HYPERHERD_TRIAL_NAME="lr-0.001_opt-adam_bs-64"  # set per-task
export HYPERHERD_TRIAL_NAME
OVERRIDES="experiment_name=$HYPERHERD_TRIAL_NAME learning_rate=0.001 optimizer=adam batch_size=64 data.root=/scratch/imagenet trainer.max_epochs=90"

# Invoke the user's launcher script
bash "<workspace>/launch.sh" "$OVERRIDES"

The actual generated script bakes the per-trial values directly into a case statement at submission time, so neither python nor the hyperherd package needs to be available on the compute node — only bash.

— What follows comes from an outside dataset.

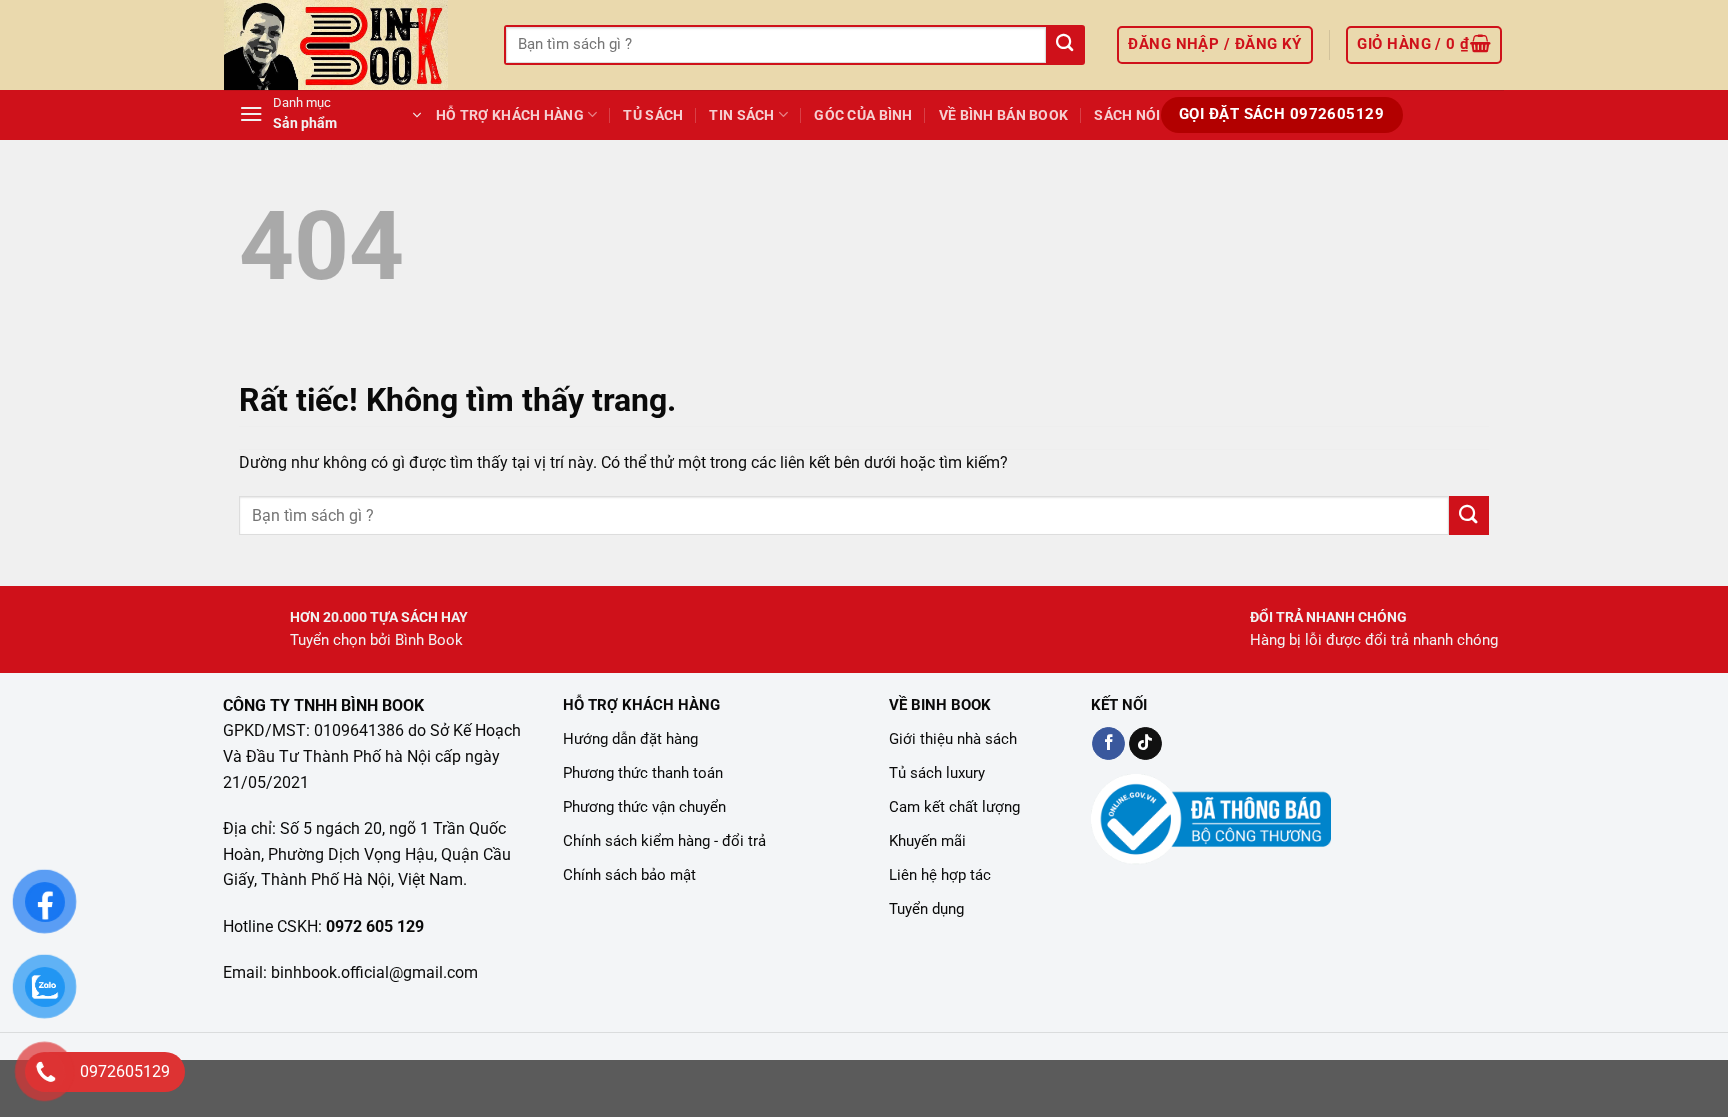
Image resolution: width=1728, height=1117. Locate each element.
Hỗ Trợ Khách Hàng (510, 115)
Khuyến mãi (927, 841)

Re-running and reconciliation¶

herd run against an existing workspace:

Loads the existing manifest.
Generates the new manifest from the current hyperherd.yaml.
Diffs them.
New trials are appended.
Removed trials:
- If their status is in (submitted, queued, running, completed), herd run refuses unless you pass -f (in which case they're kept as orphans for traceability).
- Otherwise they're dropped.
Submits all ready / failed / cancelled trials.

This means you can edit your sweep mid-experiment (add a new parameter value, tighten a condition) without losing already-completed trials.